MATERIAL PROVIDED -
Segment Open
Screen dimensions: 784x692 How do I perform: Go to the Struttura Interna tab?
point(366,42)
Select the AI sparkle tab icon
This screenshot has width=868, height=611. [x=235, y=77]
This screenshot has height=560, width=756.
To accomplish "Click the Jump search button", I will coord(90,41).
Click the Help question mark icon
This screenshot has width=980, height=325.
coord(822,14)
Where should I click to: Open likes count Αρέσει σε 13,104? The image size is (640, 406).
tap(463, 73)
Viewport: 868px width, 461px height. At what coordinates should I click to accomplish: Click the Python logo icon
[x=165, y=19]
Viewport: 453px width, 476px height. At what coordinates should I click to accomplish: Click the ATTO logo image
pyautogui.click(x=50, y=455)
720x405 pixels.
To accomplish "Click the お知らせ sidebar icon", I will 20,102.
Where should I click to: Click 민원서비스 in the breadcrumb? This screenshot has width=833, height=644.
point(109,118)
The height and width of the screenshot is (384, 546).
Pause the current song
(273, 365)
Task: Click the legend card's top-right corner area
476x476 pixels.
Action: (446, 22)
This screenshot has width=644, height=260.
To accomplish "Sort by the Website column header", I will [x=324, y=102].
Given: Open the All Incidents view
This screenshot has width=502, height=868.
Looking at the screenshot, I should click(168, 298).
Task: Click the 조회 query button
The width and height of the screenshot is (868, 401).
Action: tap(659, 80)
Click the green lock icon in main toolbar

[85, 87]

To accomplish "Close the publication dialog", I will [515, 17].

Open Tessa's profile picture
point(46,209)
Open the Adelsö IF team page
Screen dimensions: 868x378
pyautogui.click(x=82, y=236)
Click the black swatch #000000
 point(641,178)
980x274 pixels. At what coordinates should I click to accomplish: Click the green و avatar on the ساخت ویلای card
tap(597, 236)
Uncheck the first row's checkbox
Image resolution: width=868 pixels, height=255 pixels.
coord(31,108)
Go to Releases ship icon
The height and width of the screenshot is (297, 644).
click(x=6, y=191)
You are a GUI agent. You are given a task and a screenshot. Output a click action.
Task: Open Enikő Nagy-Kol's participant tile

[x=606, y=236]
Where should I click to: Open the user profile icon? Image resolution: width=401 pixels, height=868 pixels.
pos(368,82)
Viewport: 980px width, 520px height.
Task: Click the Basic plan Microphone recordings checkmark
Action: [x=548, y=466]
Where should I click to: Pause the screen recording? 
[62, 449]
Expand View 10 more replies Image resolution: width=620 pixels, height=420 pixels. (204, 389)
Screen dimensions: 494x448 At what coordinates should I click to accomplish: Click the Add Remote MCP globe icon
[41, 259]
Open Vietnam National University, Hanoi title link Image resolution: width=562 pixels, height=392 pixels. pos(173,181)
Segment Closed
YOUR INSTRUCTIONS - The first line of the listing above through the line containing "Uncheck the first row's checkbox": print exactly that, both ends included.

RESULT OF THIS EXERCISE -
Screen dimensions: 784x692 How do I perform: Go to the Struttura Interna tab?
point(366,42)
Select the AI sparkle tab icon
This screenshot has width=868, height=611. [x=235, y=77]
This screenshot has height=560, width=756.
To accomplish "Click the Jump search button", I will coord(90,41).
Click the Help question mark icon
This screenshot has width=980, height=325.
coord(822,14)
Where should I click to: Open likes count Αρέσει σε 13,104? The image size is (640, 406).
tap(463, 73)
Viewport: 868px width, 461px height. At what coordinates should I click to accomplish: Click the Python logo icon
[x=165, y=19]
Viewport: 453px width, 476px height. At what coordinates should I click to accomplish: Click the ATTO logo image
pyautogui.click(x=50, y=455)
720x405 pixels.
To accomplish "Click the お知らせ sidebar icon", I will 20,102.
Where should I click to: Click 민원서비스 in the breadcrumb? This screenshot has width=833, height=644.
point(109,118)
The height and width of the screenshot is (384, 546).
Pause the current song
(273, 365)
Task: Click the legend card's top-right corner area
476x476 pixels.
Action: (446, 22)
This screenshot has width=644, height=260.
To accomplish "Sort by the Website column header", I will [x=324, y=102].
Given: Open the All Incidents view
This screenshot has width=502, height=868.
Looking at the screenshot, I should click(168, 298).
Task: Click the 조회 query button
The width and height of the screenshot is (868, 401).
Action: tap(659, 80)
Click the green lock icon in main toolbar

[85, 87]

To accomplish "Close the publication dialog", I will [515, 17].

Open Tessa's profile picture
point(46,209)
Open the Adelsö IF team page
Screen dimensions: 868x378
pyautogui.click(x=82, y=236)
Click the black swatch #000000
 point(641,178)
980x274 pixels. At what coordinates should I click to accomplish: Click the green و avatar on the ساخت ویلای card
tap(597, 236)
Uncheck the first row's checkbox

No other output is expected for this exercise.